▶ [Supplied text]:
+++
"You have to have that inner conflict," Bryant said. "You have to have that person that's really driving these things. From the Cavs' perspective, it's hard for me to tell from afar who should be that person. LeBron [James] is not that person. LeBron, he's a ... he brings people together. That's what he does naturally. He's phenomenal at it. But you have to have somebody else who's going to create that tension. Maybe it's Kyrie [Irving]."
Cleveland's point guard, who idolized Bryant when he was growing up, thinks he can indeed be the straw that stirs the Cavs' drink.
"It's in my personality, I would agree with that," Irving told ESPN.com before Cleveland practiced on the campus of UCLA on Saturday.
"I think if one of the greatest players to play our game and has had championship runs and has been on teams where he's either been that or he's been the guy that has been the emotional voice of the team and holding guys accountable, I think he said it best. I think that in order for our team to be where we want to go, I have to step up and be that other leader on our team other than LeBron. So, I would agree with that. It's definitely in my personality. It's taken me a few years to kind of grow into that and kind of earn my teammates' respect and also hold myself accountable when I'm out there."
Irving is in his fifth season and turns 24 this month. James is a 13-year veteran and 31 years old. They are in vastly different stages of their careers, yet teaming together for the common goal of winning a championship. It's accelerated Irving's aging process.
"I have to grow up quick, especially with this team. In order for us to be successful, I have to be a lot older than what my years show," Irving said. "So, it's been a learning experience since Day 1 that Bron has come back and being a championship-caliber team, I've had to grow up quick. It hasn't been perfect. I've made a lot of mistakes along the way, but one thing I can bank on is when I get it, I get it and we get rolling. That's the way it should be. It's taken time but I'm definitely assuming that role of being one of the guys that's the other voice other than LeBron and [Tyronn Lue]."
The Cavs' coach has seen the dynamic play out between his stars and still pegs it as more of a mentor-mentee relationship than peer-to-peer.
+++
▶ [Material provided]:

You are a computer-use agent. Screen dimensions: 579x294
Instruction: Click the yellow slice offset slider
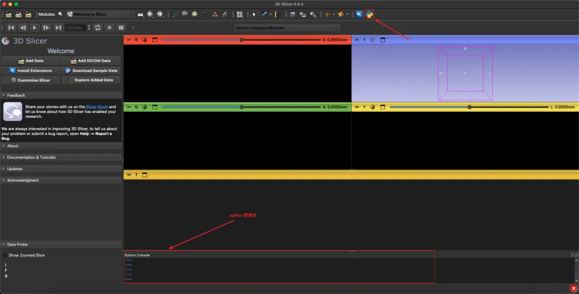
+++
▶ [Exercise objective]:
Answer these questions from the text about Kyrie Irving above:
(a) Which season is Irving in, and what age does he turn this month?
(b) Where did Cleveland practice on Saturday?
(c) How does the Cavs' coach describe the relationship between his two stars?

▶ [Exercise output]:
(a) He is in his fifth season and turns 24 this month.
(b) On the campus of UCLA.
(c) As more of a mentor-mentee relationship than peer-to-peer.